Il video però ha un’ascendenza quasi climatica verso un acme, un colpo di teatro. Gargano cala l’asso, e tira su una vangata di terra da un vigneto coltivato «alla moderna» (dice lui) o ad agricoltura convenzionale (diciamo noi), per poi affiancarla a un’altra secchiata, proveniente invece dal vigneto incontaminato, biodinamico, buono e giusto. Solo che, nell’intento nemmeno troppo scoperto di farci capire quale dei due preferisce, come se tra l’altro non l’avesse intuito nessuno, Gargano sceglie la strada più estrema: cava una manciata di terra “buona” e se la mangia. Proprio così. Non per finta. O se finge, finge benissimo. «Guarda: quando puoi mangiare la terra di un vigneto, puoi essere sicuro che da questo vigneto uscirà un grande vino»: Gargano conclude così, rammaricandosi peraltro di come vigneti con terra “mangiabile” ce ne siano ormai pochi. Buon appetito.

Che Gargano apprezzi i vini “naturali” (se davvero naturale può definirsi un prodotto umano quant’altri mai) più degli altri, è cosa evidentissima. Un po’ meno evidente è la logicità del suo sillogismo: ossia che da un vigneto con terra “mangiabile” nasca necessariamente un grande vino. Qualche malignazzo malfidato potrebbe supporre anche un ribaltamento: da terra “chimica” nessun vino grande può nascere. Stefano Cinelli Colombini, storico produttore di vino Brunello a Montalcino, proprio su Intravino ha scelto questa chiave di lettura, chiosando con un pizzico di accattivante icasticità: «Dato che il 99% dei produttori non è biodinamico, dicendo questo si afferma che tutti noi di mestiere facciamo gli avvelenatori.
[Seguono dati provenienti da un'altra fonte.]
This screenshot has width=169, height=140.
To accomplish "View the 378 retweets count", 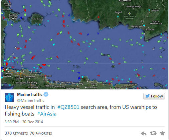I will [x=16, y=133].
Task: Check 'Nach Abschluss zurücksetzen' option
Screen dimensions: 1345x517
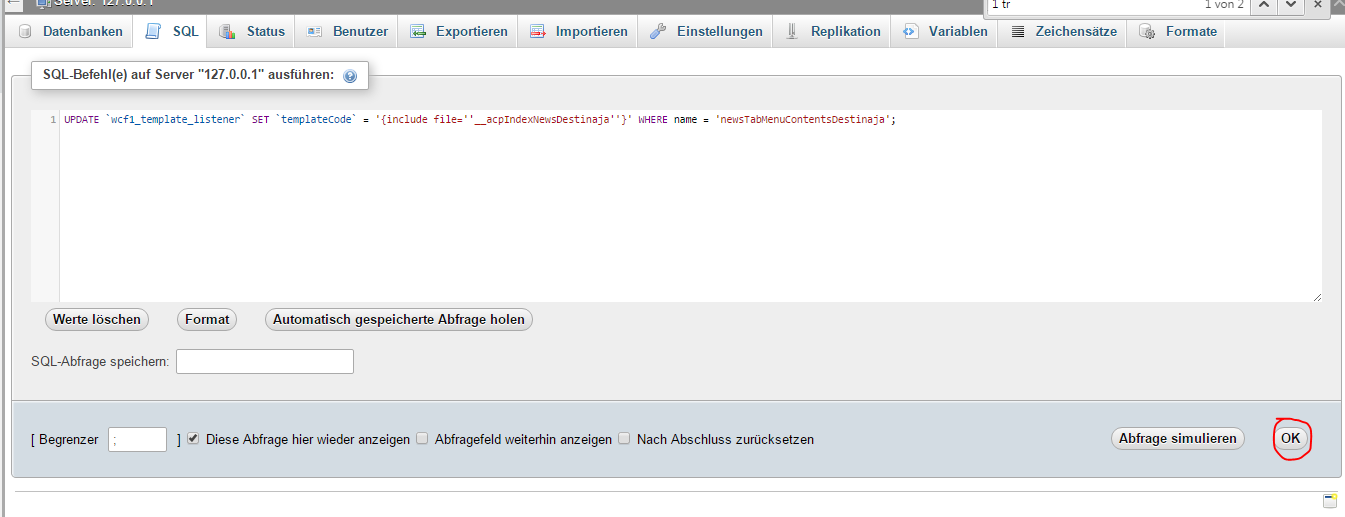Action: (x=624, y=439)
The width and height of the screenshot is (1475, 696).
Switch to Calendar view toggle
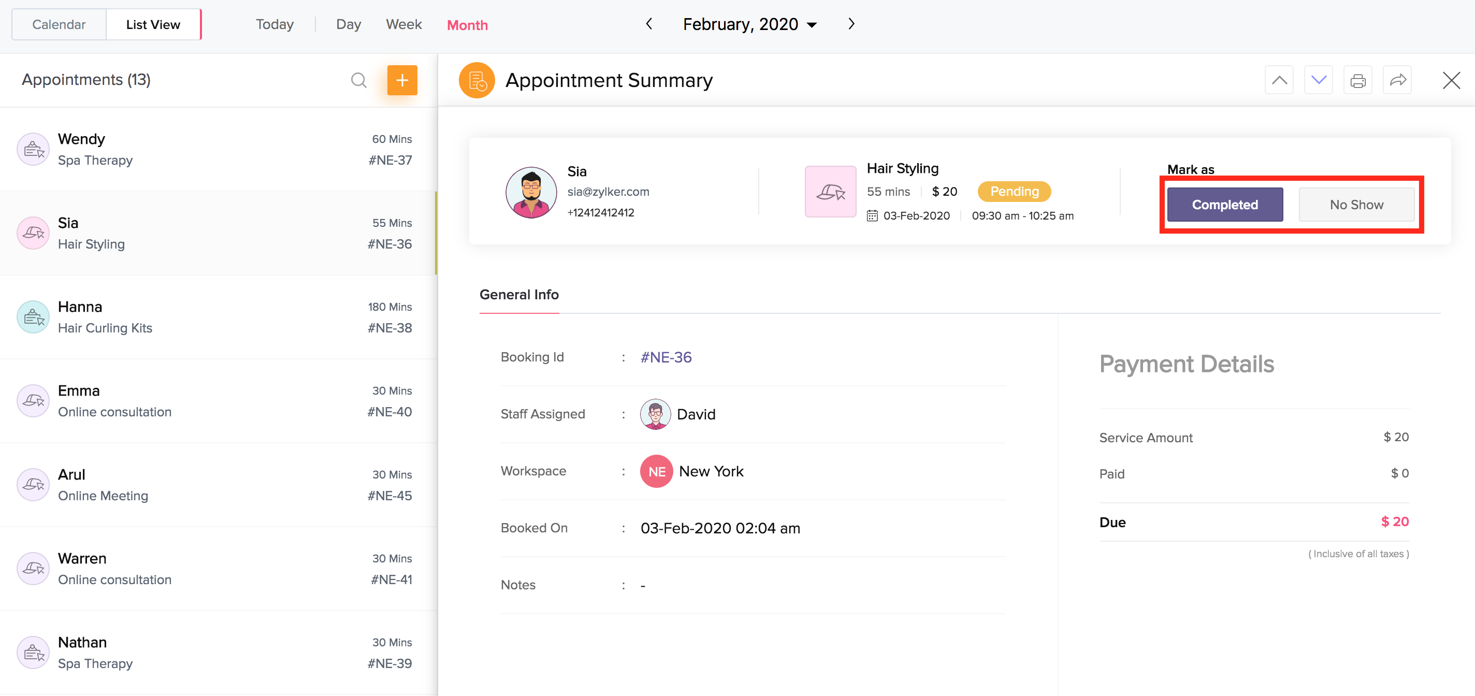point(59,25)
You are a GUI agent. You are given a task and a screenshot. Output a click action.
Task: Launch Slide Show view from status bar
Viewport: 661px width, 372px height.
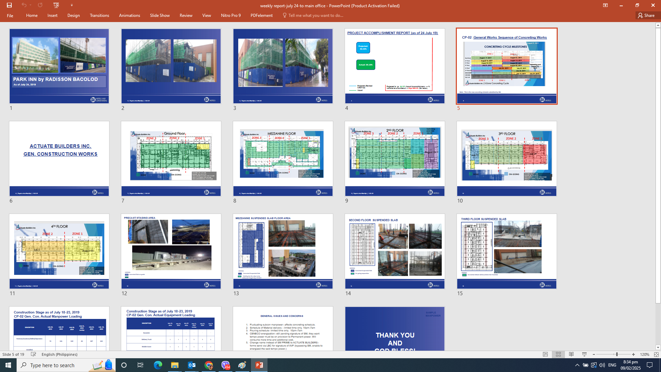pyautogui.click(x=584, y=354)
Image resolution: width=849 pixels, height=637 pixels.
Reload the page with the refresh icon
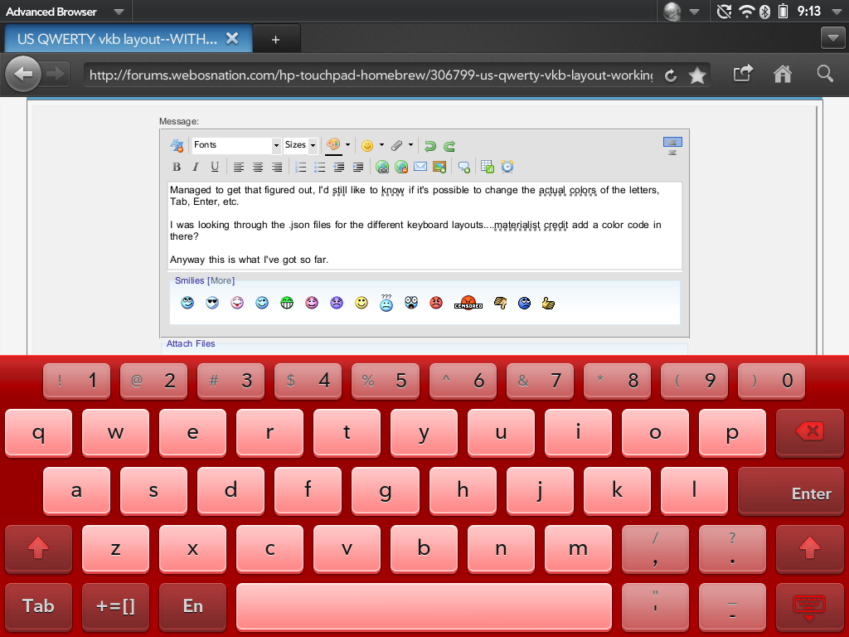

Il che è molto offensivo, e oltretutto falso. Sarebbe ora che Gargano e tanti altri che dicono le stesse cose la facessero finita, anche perché facendo così dimostrano di non essere sicuri di loro stessi: chi è davvero convinto di produrre cose enormemente più sane e migliori di tutti non ha alcuna necessità di parlare sempre dei difetti del prossimo, così come un diamante non ha alcuna necessità di dire al culo di bicchiere che vale di più». Vero e giusto. Però Cinelli Colombini ha anche detto: «Gli assaggi di menta e terra vanno pure bene». Davvero? Stefano Amerighi, giovane produttore di Cortona (Arezzo), ha le stesse idee di Gargano, tuttavia non può fare a meno di mostrare un certo scetticismo, ricordando come il suo babbo amasse annusare la terra per odorare la presenza di eventuali muffe in profondità, «ma mangiarla no! Ecco, quello lo lascerei al nobile compito dei prodi lombrichi!». Brutale ma chiaro. La posizione di Gargano è del tutto legittima. Mangiare la terra è una trovata di marketing. Solo che è un marketing che, con tutta probabilità, risulta convincente solo a chi di certe verità più o meno rivelate è già convinto. Gli altri restano un pochino interdetti. Brindiamoci su, con un vino o un rum di Luca.